America's Ruling Class
Angelo Codevilla's essay America's Ruling Class - and the Perils of Revolution at the American Spectator is really getting a lot of attention. And it deserves attention, it's one of perhaps four or five essays this year that will be remembered and cited well into the future. Even 'though Remus is skeptical of Codevilla's concluding optimism—elections? really?—he recommended it in the previous Woodpile Report, and he recommends it to you now. Bring a lunch, it's a long read. Here are some excerpts:
Laws and regulations nowadays are longer than ever because length is needed to specify how people will be treated unequally. For example, the health care bill of 2010 takes more than 2,700 pages to make sure not just that some states will be treated differently from others because their senators offered key political support, but more importantly to codify bargains between the government and various parts of the health care industry, state governments, and large employers about who would receive what benefits (e.g., public employee unions and auto workers) and who would pass what indirect taxes onto the general public.

WRITTEN EXERCISE A » Give everything in the entries from the line that contains "You are a computer-use" down through the line that contains "pyautogui.click(x=124, y=236)" as a JSON list of strings, one string per line with blank lines left out and the pictures omitted.
The text and the entries were taken from separate sources.

RECORDS SHOWN »
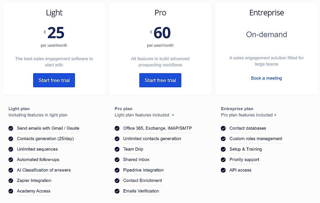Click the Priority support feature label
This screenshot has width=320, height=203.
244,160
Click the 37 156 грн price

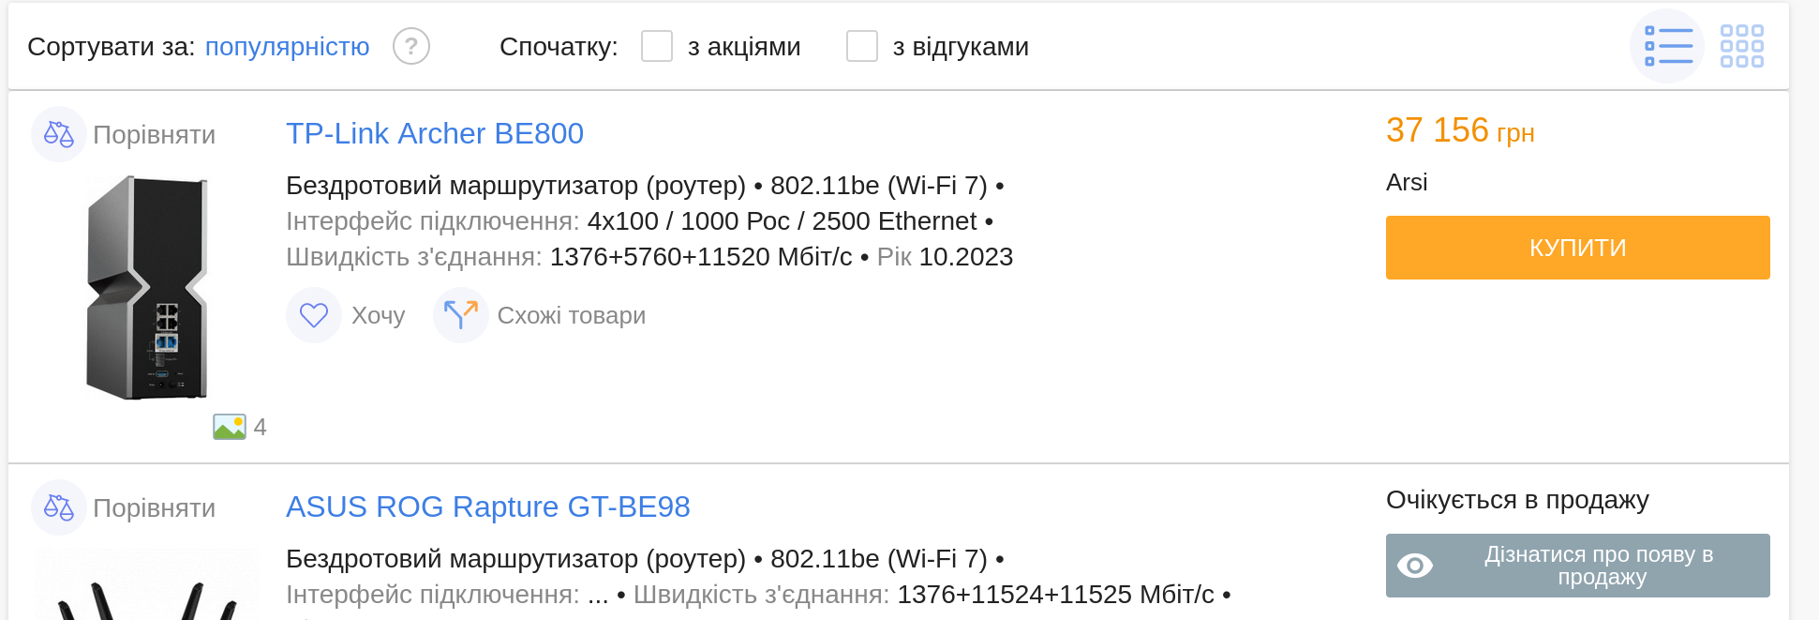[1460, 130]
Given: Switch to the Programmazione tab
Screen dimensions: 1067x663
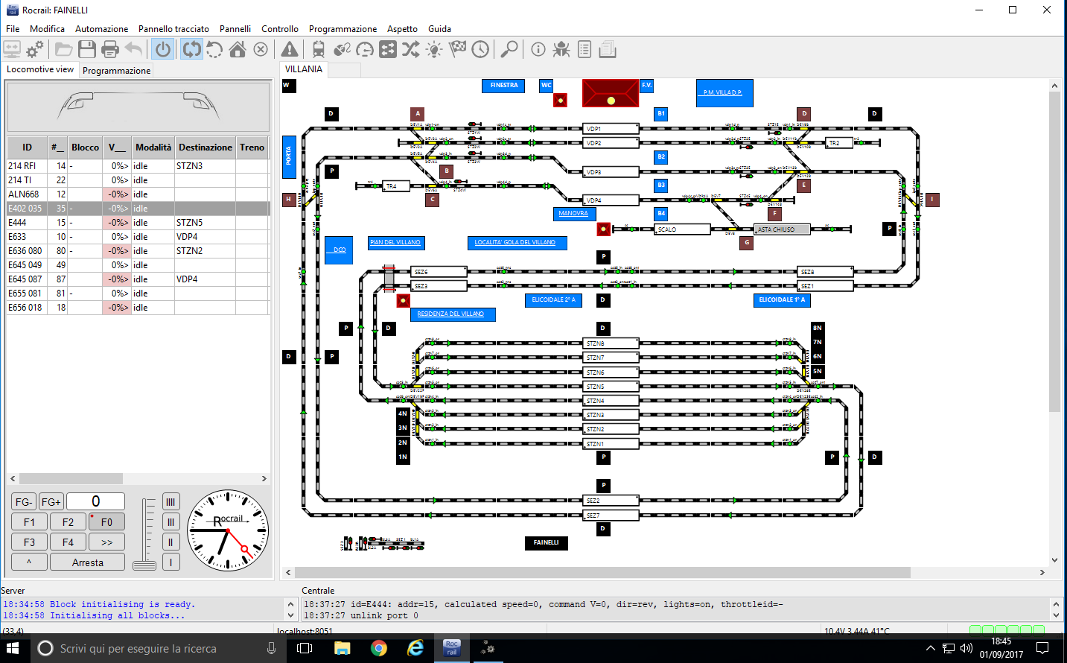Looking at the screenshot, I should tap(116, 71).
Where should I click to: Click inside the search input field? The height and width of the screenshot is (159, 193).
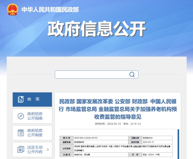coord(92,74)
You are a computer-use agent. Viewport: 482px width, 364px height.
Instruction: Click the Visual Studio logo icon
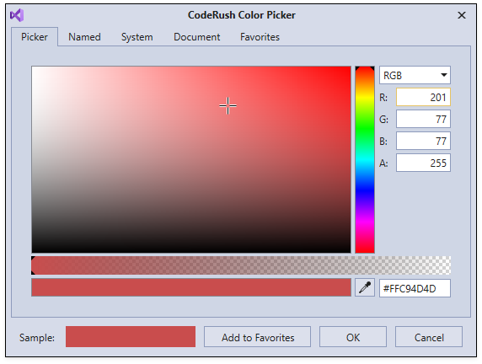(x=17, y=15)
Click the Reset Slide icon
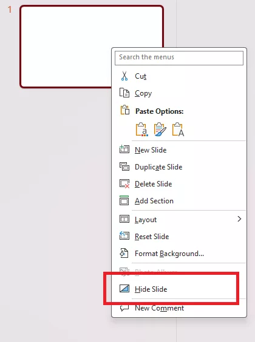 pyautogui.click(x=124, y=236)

* * *

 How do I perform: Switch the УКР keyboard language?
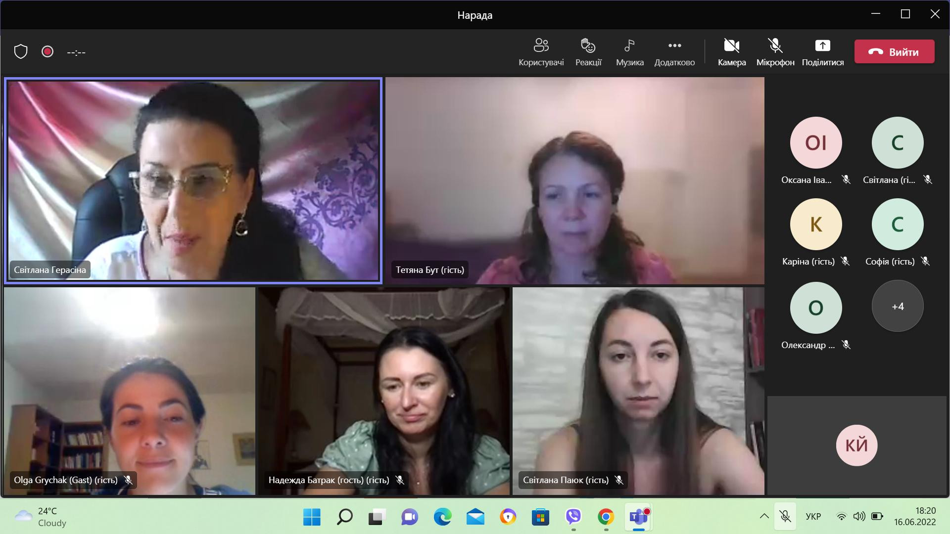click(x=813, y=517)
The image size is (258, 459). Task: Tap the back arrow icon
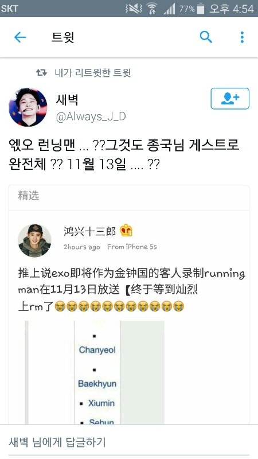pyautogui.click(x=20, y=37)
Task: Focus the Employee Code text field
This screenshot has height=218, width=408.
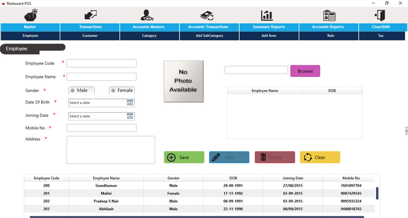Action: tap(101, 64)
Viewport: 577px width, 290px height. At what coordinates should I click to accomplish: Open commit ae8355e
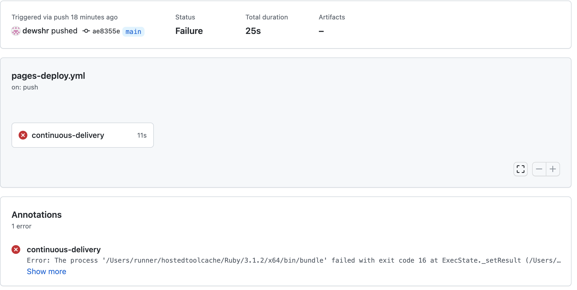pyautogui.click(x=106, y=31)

==

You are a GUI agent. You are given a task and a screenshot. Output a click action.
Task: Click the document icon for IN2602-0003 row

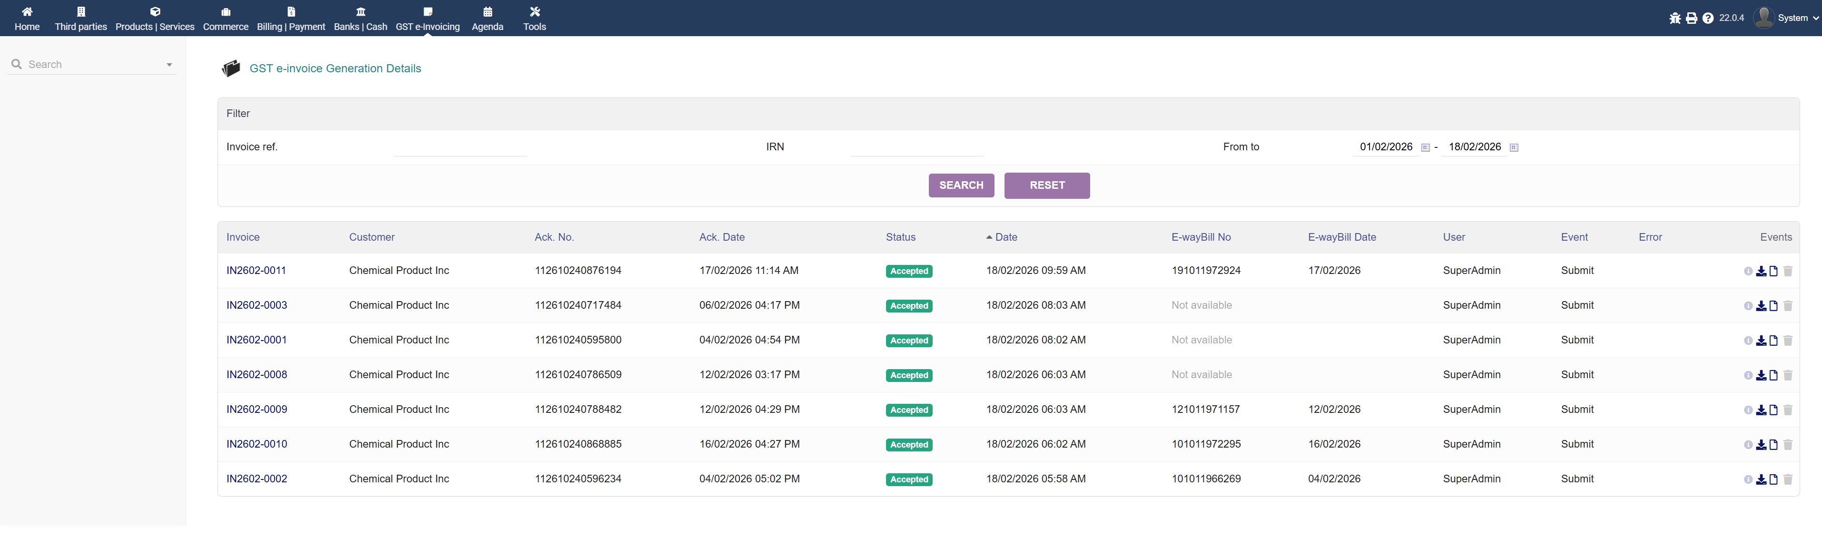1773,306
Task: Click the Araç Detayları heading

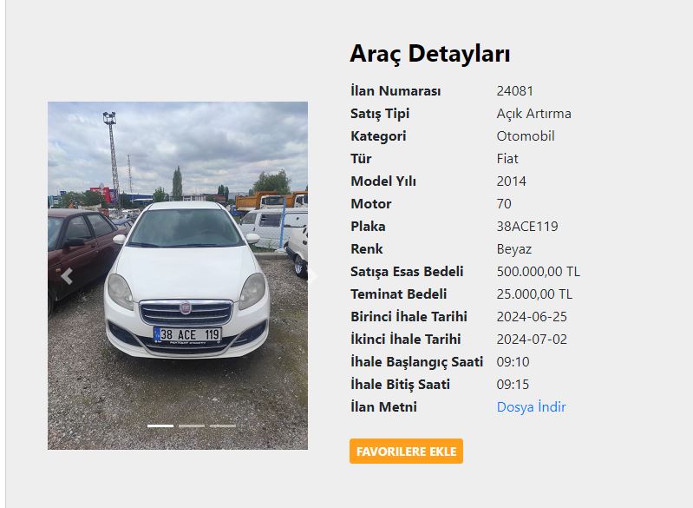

WRITTEN EXERCISE B » Carry the piece on America's ruling class further, starting right after its last sentence.

FINAL RESULT A »
[
  "You are a computer-use agent. Viewport: 482px width, 364px height.",
  "Instruction: Click the Visual Studio logo icon",
  "(x=17, y=15)",
  "Click the Reset Slide icon",
  " pyautogui.click(x=124, y=236)"
]

FINAL RESULT B »
And,
The rulers want the ruled to shut up and obey. The ruled want self-governance. The clash between the two is about which side's vision of itself and of the other is right and which is wrong. Because each side—especially the ruling class—embodies its views on the issues, concessions by one side to another on any issue tend to discredit that side's view of itself. One side or the other will prevail. The clash is as sure and momentous as its outcome is unpredictable.
And,
The ruling class denies its opponents' legitimacy. Seldom does a Democratic official or member of the ruling class speak on public affairs without reiterating the litany of his class's claim to authority, contrasting it with opponents who are either uninformed, stupid, racist, shills for business, violent, fundamentalist, or all of the above. They do this in the hope that opponents, hearing no other characterizations of themselves and no authoritative voice discrediting the ruling class, will be dispirited.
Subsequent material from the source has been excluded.